Migration Confirmation
In production, destructive migration operations will now ask for confirmation. Commands may be forced to run without any prompts using the --force
command.
Laravel 4.1
Full Change List
The full change list for this release by running the php artisan changes
command from a 4.1 installation, or by viewing the change file on Github. These notes only cover the major enhancements and changes for the release.
New SSH Component
An entirely new SSH
component has been introduced with this release. This feature allows you to easily SSH into remote servers and run commands. To learn more, consult the SSH component documentation.
The new php artisan tail
command utilizes the new SSH component. For more information, consult the tail
command documentation.
Boris In Tinker
The php artisan tinker
command now utilizes the Boris REPL if your system supports it. The readline
and pcntl
PHP extensions must be installed to use this feature. If you do not have these extensions, the shell from 4.0 will be used.
Eloquent Improvements
A new hasManyThrough
relationship has been added to Eloquent. To learn how to use it, consult the Eloquent documentation.
A new whereHas
method has also been introduced to allow retrieving models based on relationship constraints.

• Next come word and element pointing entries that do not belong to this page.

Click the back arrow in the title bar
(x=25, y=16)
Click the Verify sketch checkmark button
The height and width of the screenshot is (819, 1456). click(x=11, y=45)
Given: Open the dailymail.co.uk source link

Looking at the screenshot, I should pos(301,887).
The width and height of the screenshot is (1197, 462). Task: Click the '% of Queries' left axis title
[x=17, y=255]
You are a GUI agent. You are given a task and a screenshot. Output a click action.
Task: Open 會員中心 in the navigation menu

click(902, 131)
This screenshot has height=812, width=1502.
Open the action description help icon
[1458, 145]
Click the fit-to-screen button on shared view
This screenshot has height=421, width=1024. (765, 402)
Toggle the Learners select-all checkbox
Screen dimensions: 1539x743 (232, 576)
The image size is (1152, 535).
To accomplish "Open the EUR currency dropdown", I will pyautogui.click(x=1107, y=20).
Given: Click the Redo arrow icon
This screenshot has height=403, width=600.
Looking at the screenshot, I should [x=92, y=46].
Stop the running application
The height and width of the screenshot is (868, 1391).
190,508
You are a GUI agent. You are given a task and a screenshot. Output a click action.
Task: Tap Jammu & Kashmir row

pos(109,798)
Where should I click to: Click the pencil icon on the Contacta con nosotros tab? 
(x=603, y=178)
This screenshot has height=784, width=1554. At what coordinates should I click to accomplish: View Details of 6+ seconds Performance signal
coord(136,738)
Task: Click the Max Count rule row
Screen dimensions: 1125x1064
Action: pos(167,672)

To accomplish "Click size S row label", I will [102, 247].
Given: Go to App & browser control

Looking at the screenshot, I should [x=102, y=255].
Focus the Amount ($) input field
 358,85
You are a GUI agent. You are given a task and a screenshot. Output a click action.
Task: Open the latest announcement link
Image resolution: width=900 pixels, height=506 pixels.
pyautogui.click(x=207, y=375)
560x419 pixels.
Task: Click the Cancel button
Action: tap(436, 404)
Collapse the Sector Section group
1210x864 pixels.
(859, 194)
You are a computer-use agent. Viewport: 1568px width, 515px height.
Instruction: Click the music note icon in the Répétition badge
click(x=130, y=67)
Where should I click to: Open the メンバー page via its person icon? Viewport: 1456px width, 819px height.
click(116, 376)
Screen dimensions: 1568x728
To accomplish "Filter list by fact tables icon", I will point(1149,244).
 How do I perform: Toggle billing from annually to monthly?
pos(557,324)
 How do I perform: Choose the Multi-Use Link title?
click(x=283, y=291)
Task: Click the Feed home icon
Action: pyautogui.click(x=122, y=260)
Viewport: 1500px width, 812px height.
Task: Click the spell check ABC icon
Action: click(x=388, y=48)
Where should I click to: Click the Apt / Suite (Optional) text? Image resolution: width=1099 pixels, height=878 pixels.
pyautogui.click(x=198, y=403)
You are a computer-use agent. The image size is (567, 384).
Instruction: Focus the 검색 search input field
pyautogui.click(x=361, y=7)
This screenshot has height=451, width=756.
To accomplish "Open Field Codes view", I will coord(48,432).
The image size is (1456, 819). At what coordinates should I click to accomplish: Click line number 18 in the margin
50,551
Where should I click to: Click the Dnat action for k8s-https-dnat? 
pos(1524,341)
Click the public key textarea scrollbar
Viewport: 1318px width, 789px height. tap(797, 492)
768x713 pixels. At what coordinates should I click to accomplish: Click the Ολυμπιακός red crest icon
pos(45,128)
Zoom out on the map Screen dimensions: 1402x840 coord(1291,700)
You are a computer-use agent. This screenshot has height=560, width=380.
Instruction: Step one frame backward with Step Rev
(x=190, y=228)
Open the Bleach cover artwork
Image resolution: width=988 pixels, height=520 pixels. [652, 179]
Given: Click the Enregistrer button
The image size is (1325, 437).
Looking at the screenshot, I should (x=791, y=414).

Database Read / Write Connections
Automatic handling of separate read / write connections is now available throughout the database layer, including the query builder and Eloquent. For more information, consult the documentation.
Queue Priority
Queue priorities are now supported by passing a comma-delimited list to the queue:listen
command.
Failed Queue Job Handling
The queue facilities now include automatic handling of failed jobs when using the new --tries
switch on queue:listen
. More information on handling failed jobs can be found in the queue documentation.
Cache Tags
Cache "sections" have been superseded by "tags". Cache tags allow you to assign multiple "tags" to a cache item, and flush all items assigned to a single tag. More information on using cache tags may be found in the cache documentation.
Flexible Password Reminders
The password reminder engine has been changed to provide greater developer flexibility when validating passwords, flashing status messages to the session, etc. For more information on using the enhanced password reminder engine, consult the documentation.
Improved Routing Engine
Laravel 4.1 features a totally re-written routing layer. The API is the same; however, registering routes is a full 100% faster compared to 4.0. The entire engine has been greatly simplified, and the dependency on Symfony Routing has been minimized to the compiling of route expressions.
Improved Session Engine
With this release, we're also introducing an entirely new session engine. Similar to the routing improvements, the new session layer is leaner and faster. We are no longer using Symfony's (and therefore PHP's) session handling facilities, and are using a custom solution that is simpler and easier to maintain.
Doctrine DBAL
If you are using the renameColumn
function in your migrations, you will need to add the doctrine/dbal
dependency to your composer.json
file. This package is no longer included in Laravel by default.